Dean immediately fired and Huntington evaporated in a spray of rock salt. Dean swung and leveled Marigold at Smedley.

"Don't move." Dean spared a glance at his brother. "Keep going, Sam. Forget the pile. Just knock 'em down. We'll spread some salt and burn the whole room. I don't think Huntington is going to stay gone long."

"What are you doing?" Smedley shouted again.

"We're taking care of your little problem," Dean snapped, keeping his gun on Smedley. "You were right. We're hunters. Just a bit more specialized than your Mr. Huntington. Now I'd suggest you answer a few questions before I think better of it and throw you outside on your ass and leave you to the lion."

"What do you mean you're taking care of it?" Smedley asked, astounded.

Dean pulled the hammer back on his gun, the noise loud in the room. Sam stopped what he was doing and looked at him. They both knew it wasn't necessary to cock the weapon. Dean wasn't going to shoot the man and it was only rock salt after all. Still, the sound always made a statement. Sam just didn't like him scaring people.
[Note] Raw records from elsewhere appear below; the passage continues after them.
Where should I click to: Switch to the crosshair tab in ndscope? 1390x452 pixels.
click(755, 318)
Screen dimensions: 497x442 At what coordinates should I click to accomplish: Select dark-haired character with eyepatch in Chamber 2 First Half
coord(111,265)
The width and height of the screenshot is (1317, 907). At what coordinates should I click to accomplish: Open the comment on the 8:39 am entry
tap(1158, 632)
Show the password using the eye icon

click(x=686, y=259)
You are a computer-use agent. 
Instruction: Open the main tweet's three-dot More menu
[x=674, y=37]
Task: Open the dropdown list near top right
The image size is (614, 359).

The guy had nearly gotten them killed, though, and Dean had no qualms about seeing the manager squirm.

"Not another word," Dean said coldly, "Except some answers. Sam, keep pulling them down."

Sam gave him a hard look, but kept knocking the stuffed heads down, standing on top of various bits of furniture to get to the highest ones, pitching them to the floor.

"Now," Dean said, raising Marigold higher, backing Smedley to the wall. "Where is Huntington buried?"

"What?"

"Dude… don't make me ask again," and something in his face seemed to convince the hotel manager.

"He…," he cleared his throat nervously, "His mausoleum is in the walled garden."

"The one you locked us into earlier?"

Smedley nodded.

"There are no lions in this room. I've looked. Is it kept somewhere else?"

"L-lion? What do you…"

Dean's glare stopped him. "I'd suggest you not cross a man you've tried to murder. Where's the lion? Is it a rug?"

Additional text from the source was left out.